When I was little, that word meant Tom Baker turning into Peter Davison on Doctor Who. 

But back then too‘stress’ was something only buildings felt - the pressure exerted on a beam or wall, and ‘sustainable’ wasn’t a term I knew at all, though my brother did ‘sustain an injury’ once playing football, which just meant he had got hurt. 

This week I, and my Improbable colleagues, have been mulling on these words and their meanings, because, sadly for us, our Executive Director is moving on, so we have to face the question of what to do, and the knee-jerk response is to ask, ‘Who can fill her place?’ - Director Who?

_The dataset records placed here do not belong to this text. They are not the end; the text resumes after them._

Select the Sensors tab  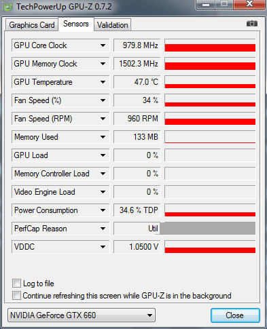pos(76,24)
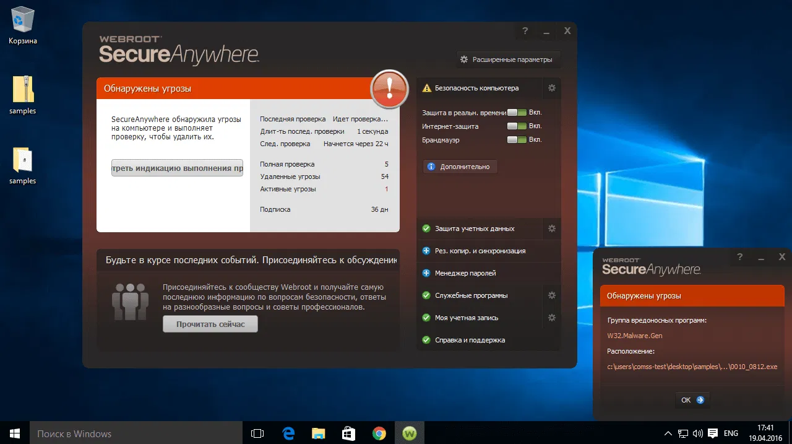Expand the password manager section
The width and height of the screenshot is (792, 444).
tap(464, 273)
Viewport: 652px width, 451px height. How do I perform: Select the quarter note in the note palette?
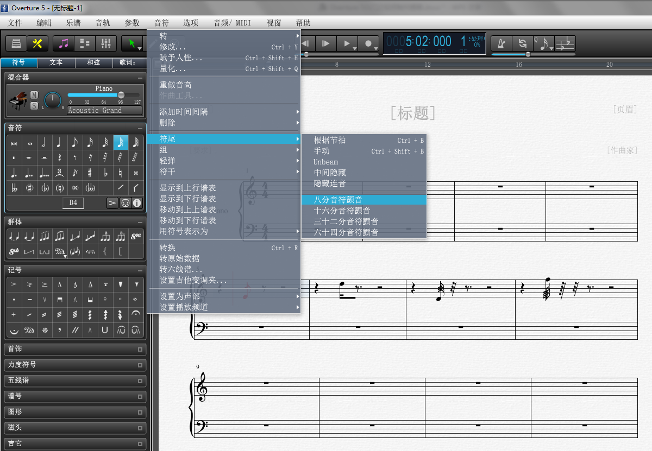click(x=58, y=143)
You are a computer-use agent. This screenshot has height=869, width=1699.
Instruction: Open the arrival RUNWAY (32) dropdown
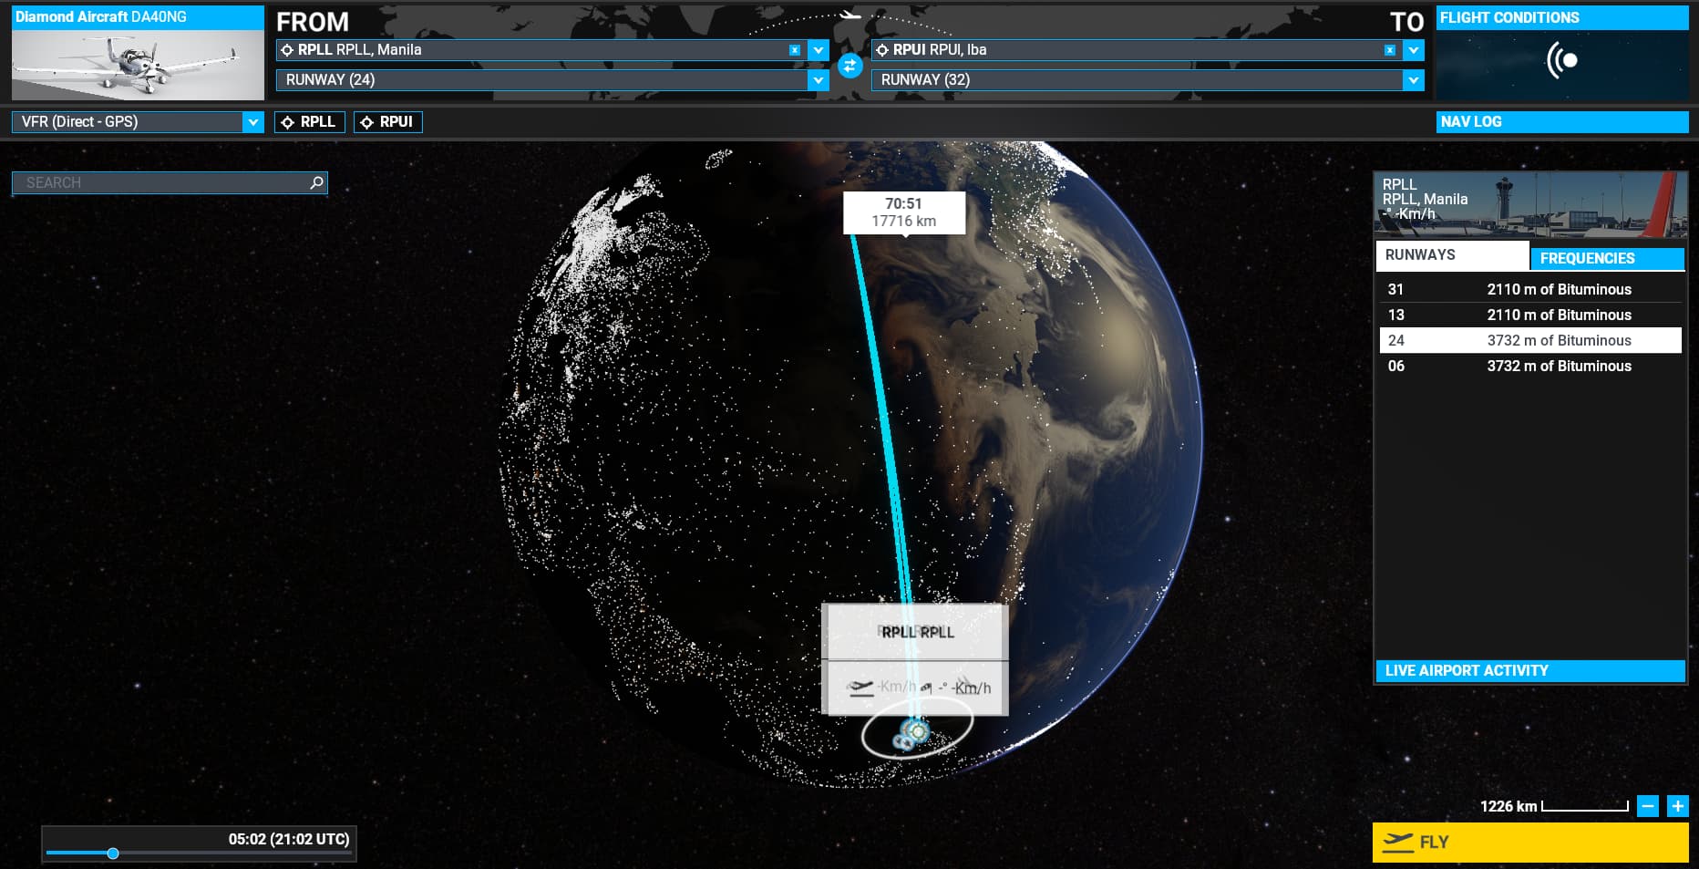pyautogui.click(x=1413, y=80)

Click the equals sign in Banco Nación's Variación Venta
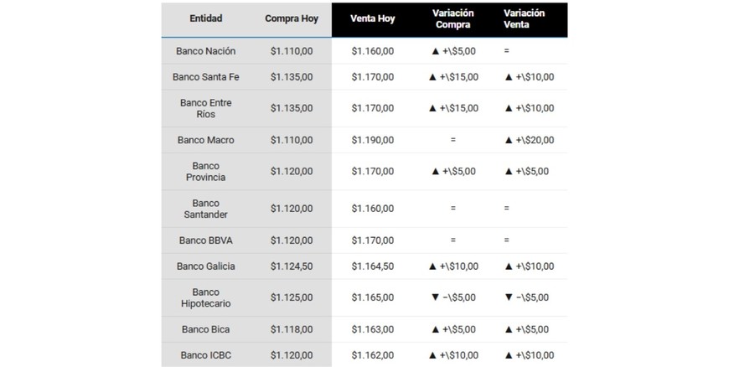pyautogui.click(x=507, y=51)

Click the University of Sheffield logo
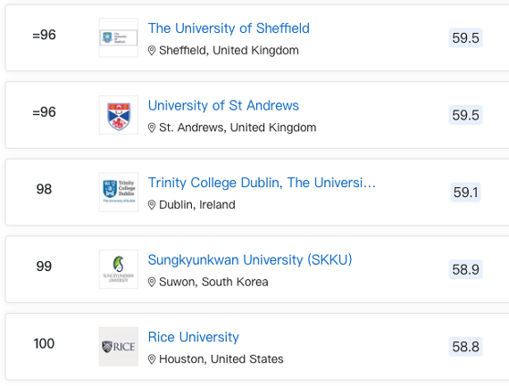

The role stays, and the person filling it changes. The person can leave their mark, expand or help shape the role, but essentially, that’s the game. It’s like musical chairs. The chairs stay put and we all dance round them till someone wins - one person gets the gig. I treasured an ambition to regenerate as the first female Doctor Who years before Jodie Whitaker, but I didn’t win that one. 

Yet, now, as we think about engaging in another recruitment process, the whole game doesn’t feel especially regenerative - it doesn’t fill us with a sense of renewal. It doesn’t even feel particularly sustainable. It’s just damn stressful, asking ‘Who? Who now? Who next?’

So, we are wondering what it would be like to take the meaning, learnt from Bore Place, of regenerative management of the land, and apply it to the management of our company.

To regenerate: To form or be formed again; come or bring into existence once again.” (Collins Dictionary)

Asking this I realise that, as improvisers, our core creative practice is already regenerative, involving as it does a constant process of ending and beginning. Of letting things go, of starting again. And Open Space Technology, which informs all our work nowadays, also invites renewal. It supports people to meet, not in their set roles, but to self-organise around issues of shared concern and passion. Participants are renewed because they are following themselves, what they care about, what brings them alive. It isn’t a game of musical chairs. The chairs in an Open Space aren’t fixed – they move around the space with the people, form and reform into different sized circles as the day goes on. 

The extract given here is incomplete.